======== MATERIAL PROVIDED

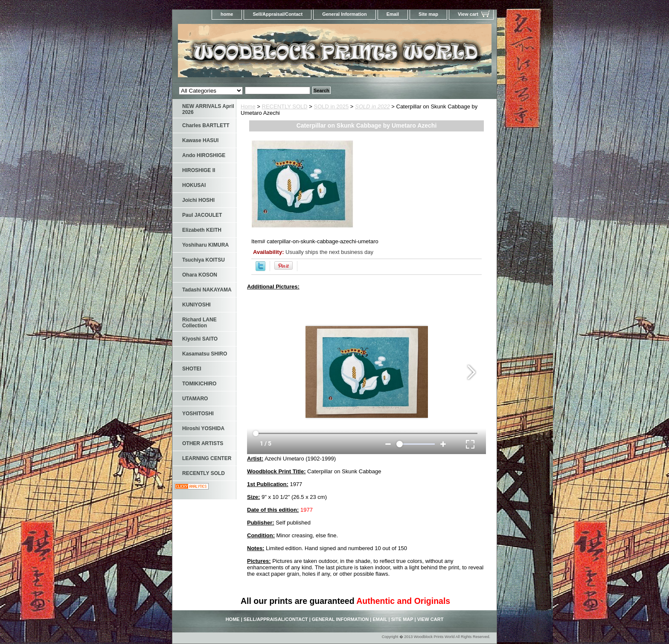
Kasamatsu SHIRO (204, 354)
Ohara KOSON (200, 275)
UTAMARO (195, 399)
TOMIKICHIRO (199, 384)
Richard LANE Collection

================

__DO THIS__. Return every line of the items above word for word, leaving the pictures out.

__FINISHED EXERCISE__.
Kasamatsu SHIRO (204, 354)
Ohara KOSON (200, 275)
UTAMARO (195, 399)
TOMIKICHIRO (199, 384)
Richard LANE Collection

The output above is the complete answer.